Lines before the one containing "Instruction: Expand the" are not wanted; restate the rest below word for word, through the last line, but drop any pictures.

[Material for this exercise Boundary: Start]

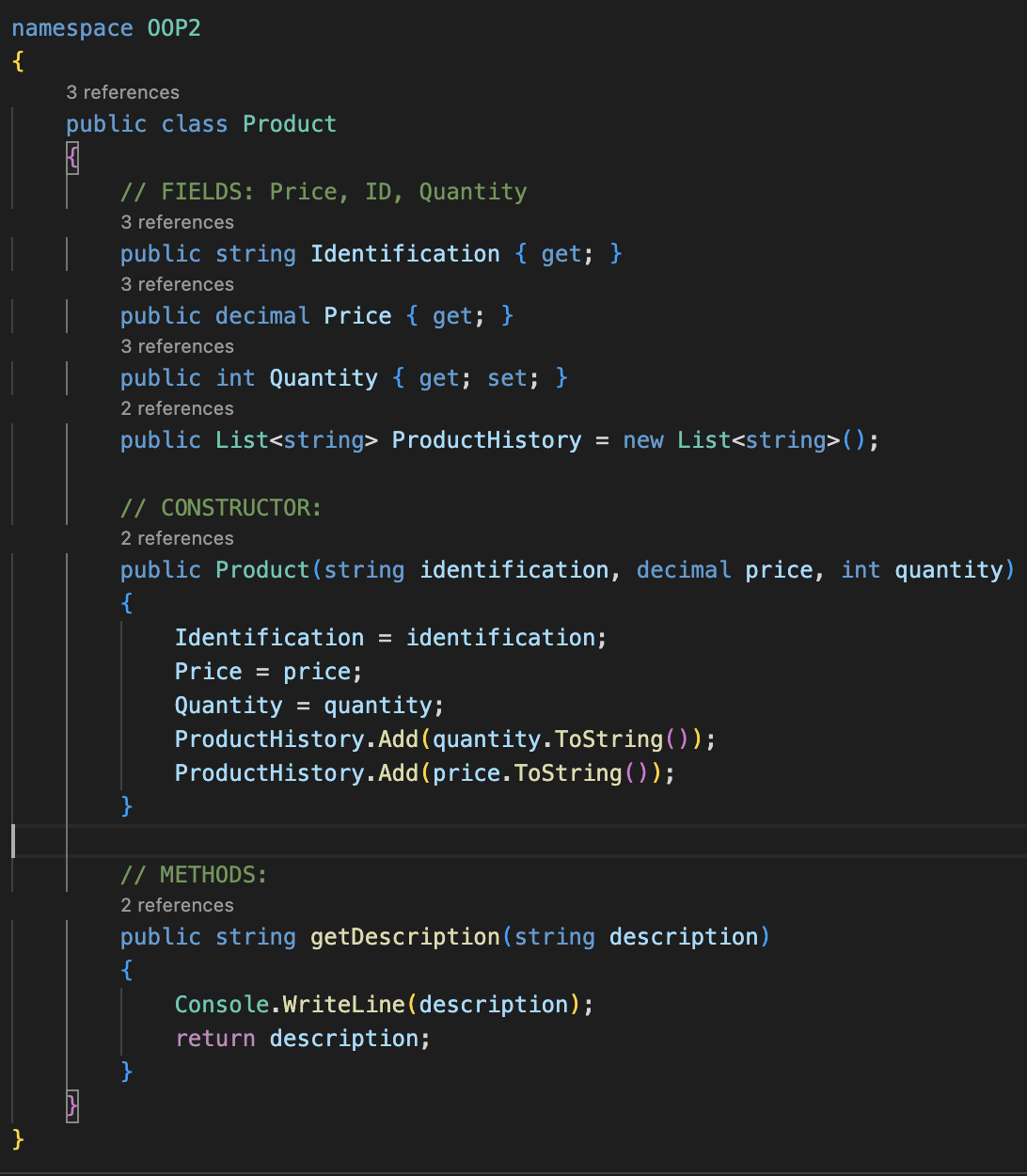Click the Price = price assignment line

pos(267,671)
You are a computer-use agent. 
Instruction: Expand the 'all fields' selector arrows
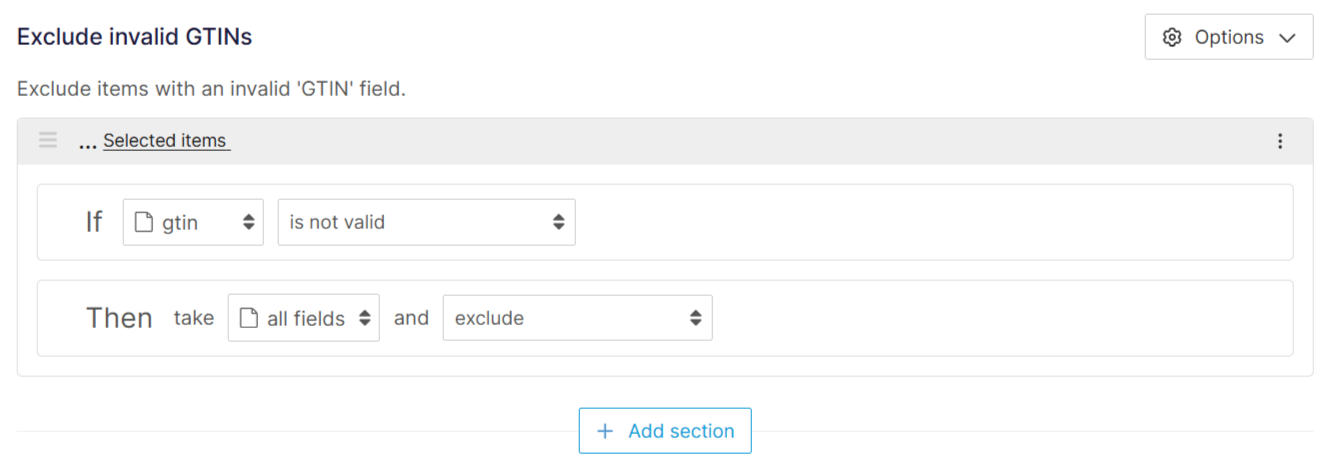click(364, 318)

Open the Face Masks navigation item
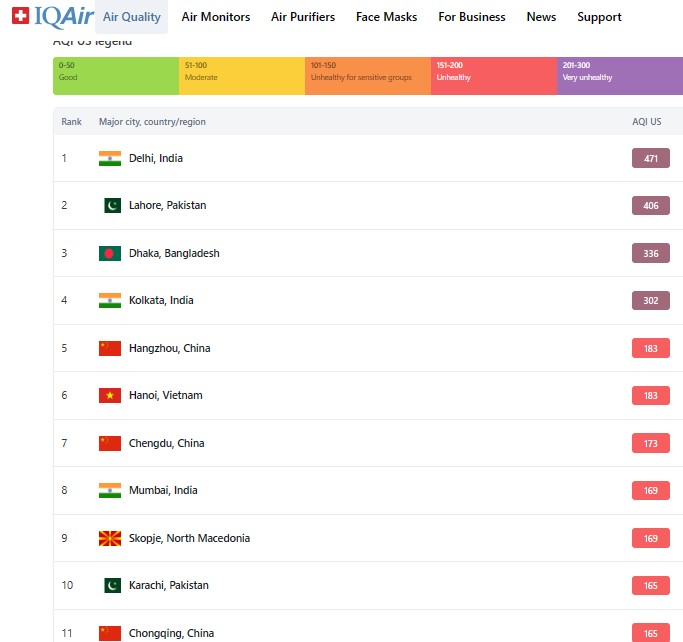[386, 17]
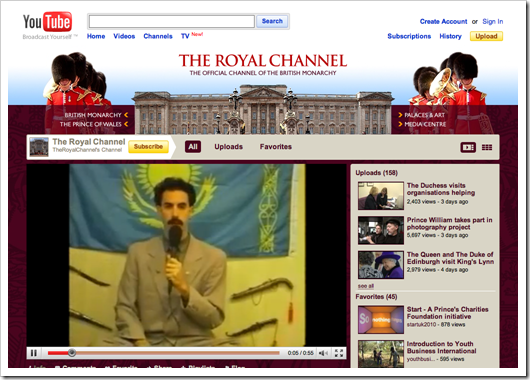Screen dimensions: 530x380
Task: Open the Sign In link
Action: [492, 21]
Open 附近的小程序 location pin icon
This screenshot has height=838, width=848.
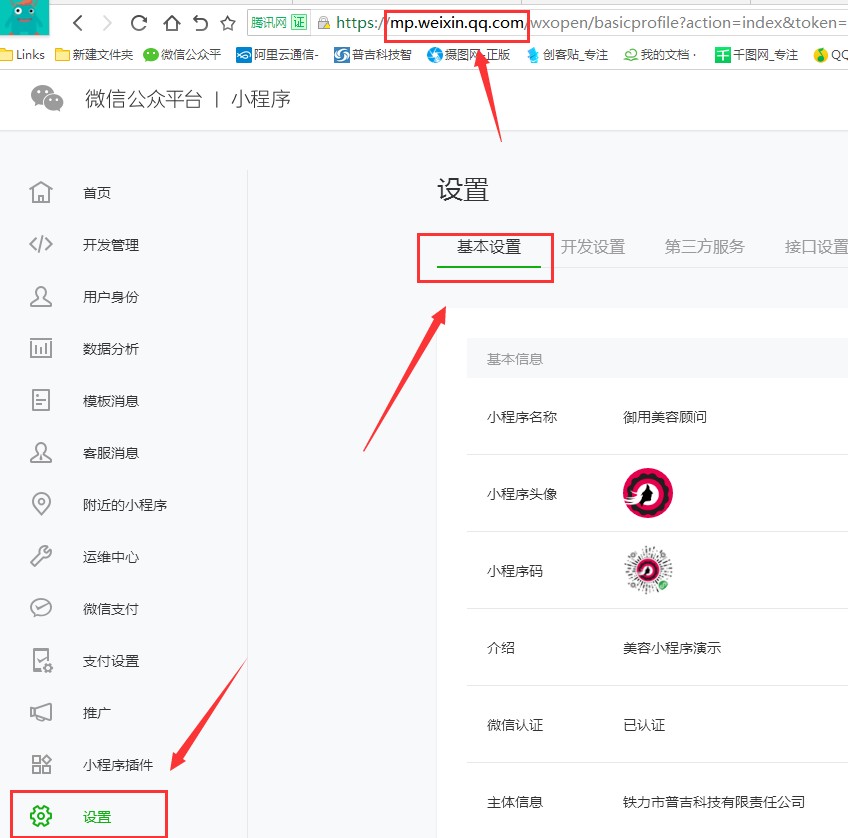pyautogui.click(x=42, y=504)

[Material for this exercise Boundary: End]

**Reply:**
Instruction: Expand the 'all fields' selector arrows
click(364, 318)

Open the Face Masks navigation item
[386, 17]
Screen dimensions: 530x380
Task: Open the Sign In link
Action: [492, 21]
Open 附近的小程序 location pin icon
This screenshot has height=838, width=848.
pyautogui.click(x=42, y=504)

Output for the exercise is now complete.